Basu, however, remained fond of Yechury till the end of his life, and the latter would visit him whenever he was in Kolkata. Basu told a CPI(M) insider once that he had thought of the external affairs ministry portfolio for Yechury. On the nuclear deal, Yechury said in 2015 that the CPI(M) should have withdrawn support from the UPA1 on livelihood issues, not the nuclear deal that people could not fathom.
In private conversation, Yechury could come across as a pragmatic communist, more a social democrat, and even offer insights into the reasons for the decline of the Soviet Union. As an explanation to what ailed communist-ruled countries, Yechury once said one of his favourite films on the subject was the 1966 Cuban comedy movie Death of a Bureaucrat. It documented the travails of the widow of a revolutionary in securing pension and was a commentary on the red tape of the communist country.
Yechury was born into a Telugu family on August 12, 1952, and studied economics at St. Stephen’s College and Jawaharlal Nehru University, where he was thrice elected president of its students’ union. He was arrested during the Emergency in 1975. He was inducted into the CPI(M)’s Central Committee in 1985 and into its Polit Bureau in 1992.
He was also one of the few among leading communist leaders to appreciate the importance of the Left movement’s cultural engagement, and was a permanent attendee at cultural events that Sahmat organised. Old associates recalled that they would walk down to Chanakya, a movie theatre, to watch films. A polyglot, he was always accessible to party comrades, chatting with them in Hindi, Bengali, Tamil, Telugu, Malayalam and English in the party canteen over cups of black tea and unfiltered cigarettes. He drove his own car, a Maruti Zen, until he became party chief.

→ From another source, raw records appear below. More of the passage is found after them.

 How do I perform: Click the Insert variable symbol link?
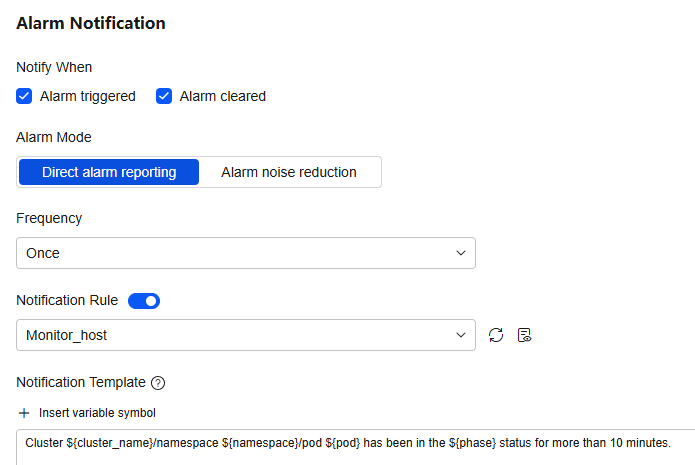point(98,413)
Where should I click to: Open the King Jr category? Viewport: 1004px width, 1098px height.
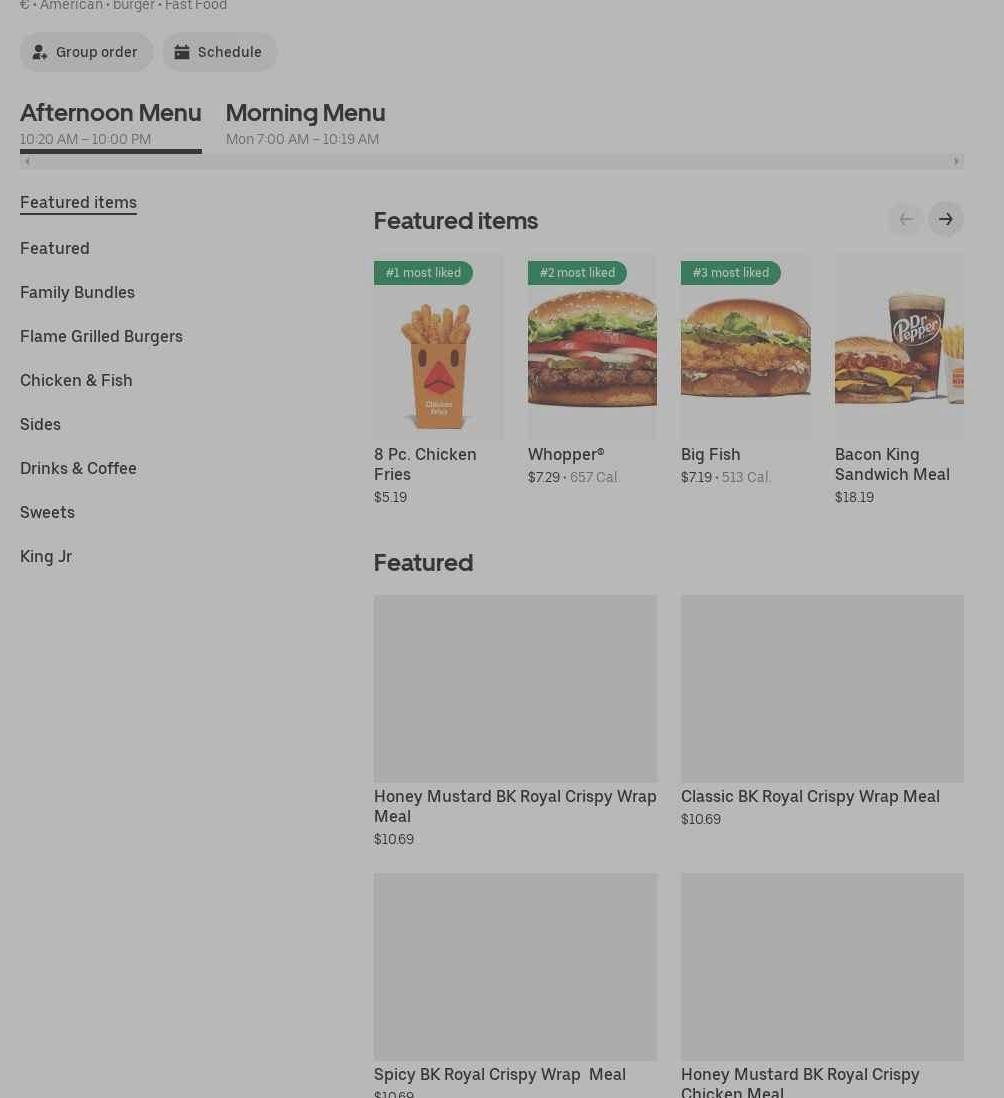(x=46, y=556)
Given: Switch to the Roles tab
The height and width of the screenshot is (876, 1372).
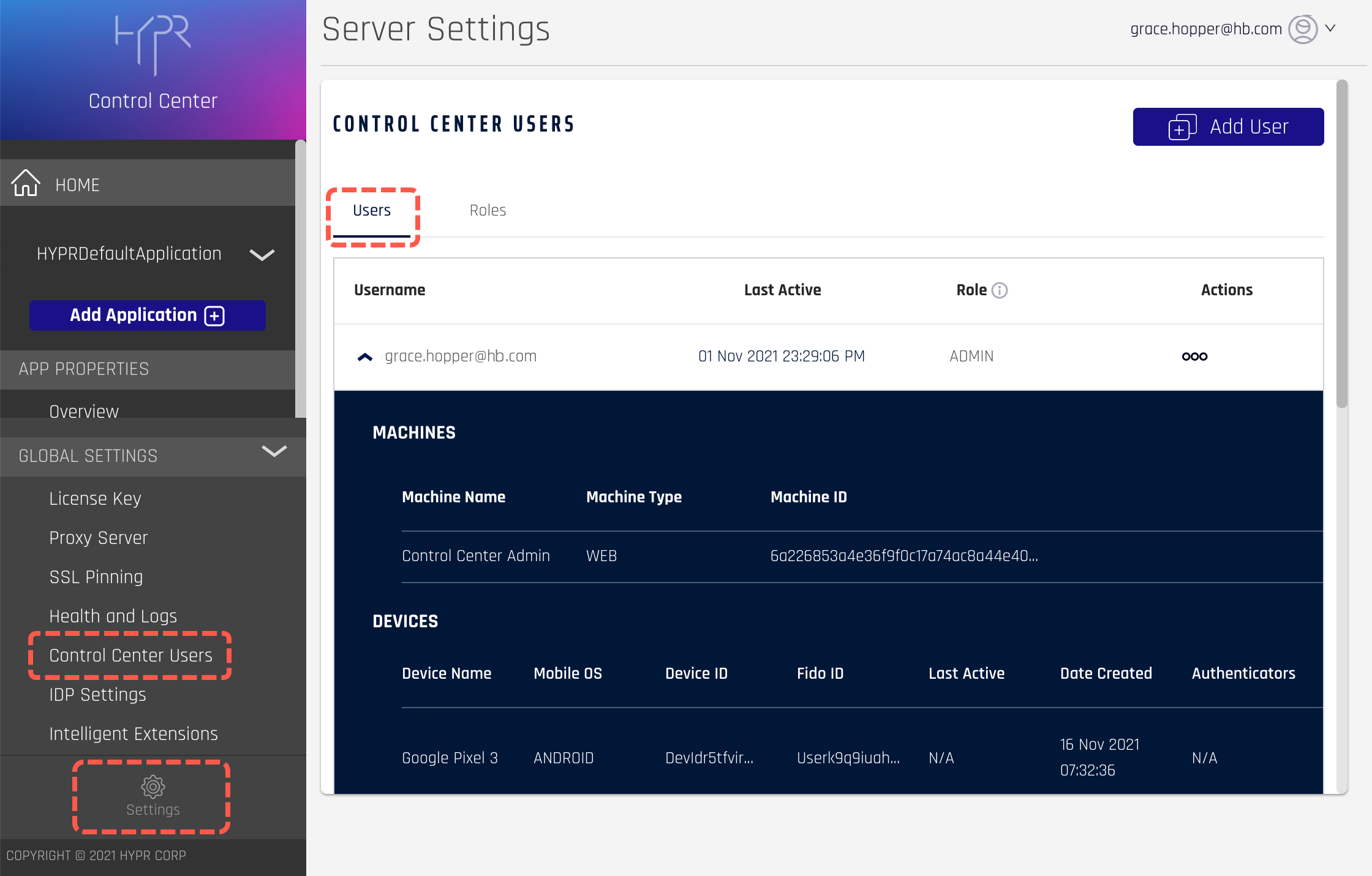Looking at the screenshot, I should tap(488, 210).
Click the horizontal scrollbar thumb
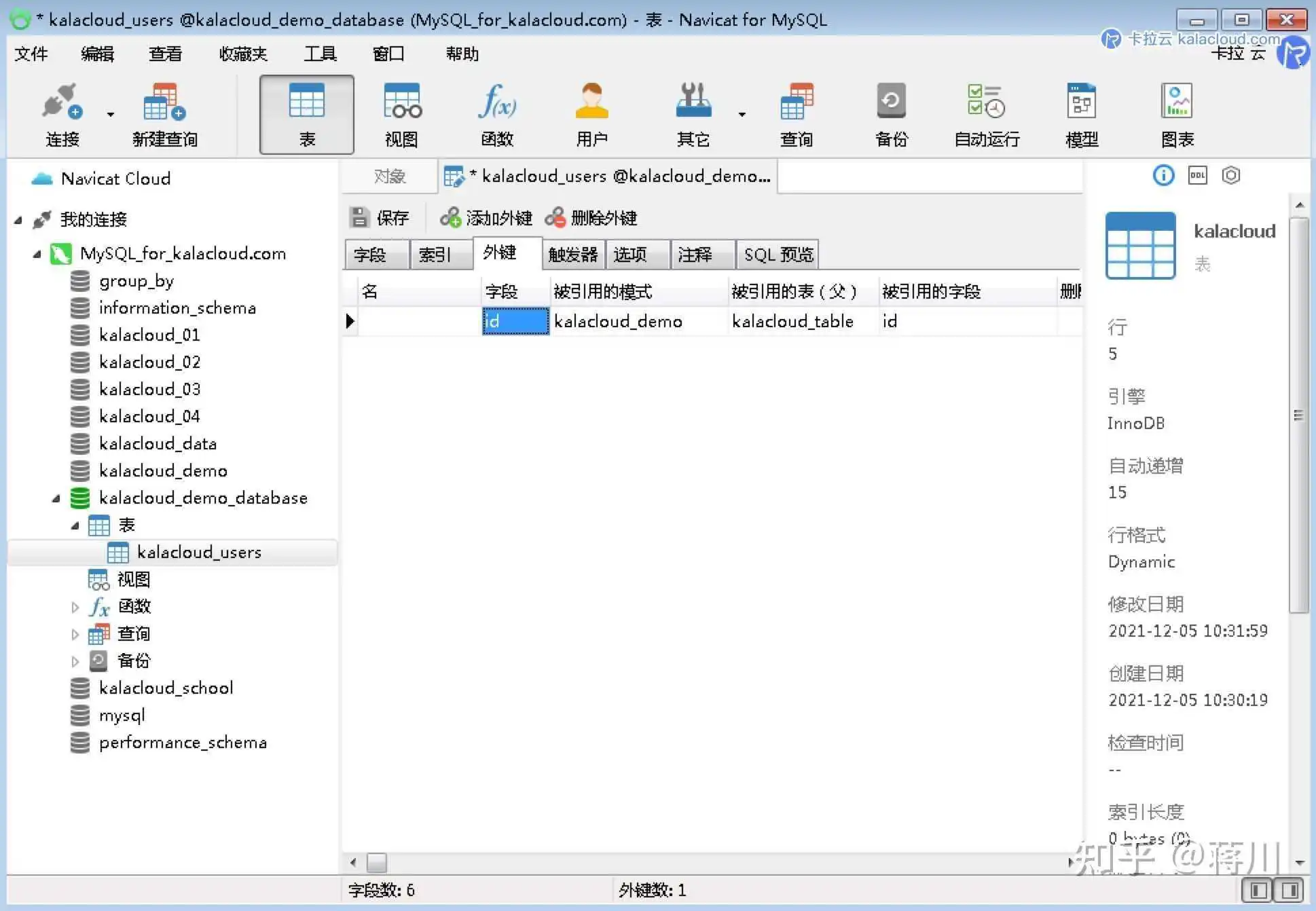Screen dimensions: 1316x911 (x=377, y=863)
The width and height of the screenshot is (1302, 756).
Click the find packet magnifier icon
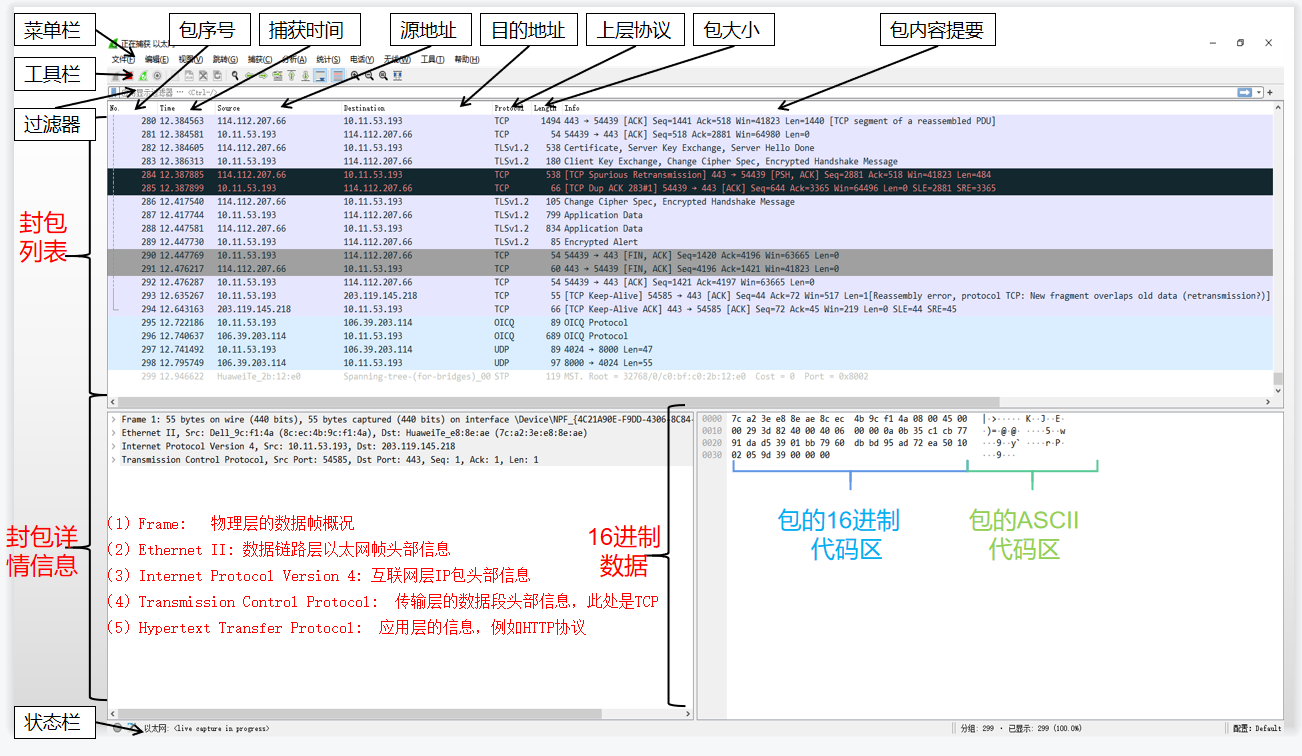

Yechury was a Rajya Sabha member from 2005 to 2017, with Congress leader Rahul Gandhi a frequent visitor to his room in Parliament, where they chatted for hours. He was elected general secretary of the CPI(M), succeeding Karat, in 2015, when it was in steep electoral decline. However, Yechury galvanised the party’s outreach to farmers, Dalit groups, students and minorities. In 2019, when the CPI(M) Central Committee rejected a proposal to have an understanding with the Congress for the Lok Sabha polls, Yechury had offered to resign. He was a key leader that helped forge the INDIA bloc for the 2024 polls.
Yechury is survived by his wife, Seema Chishti, a son, and a daughter. His elder son, Ashish Yechury, passed away due to Covid in 2021.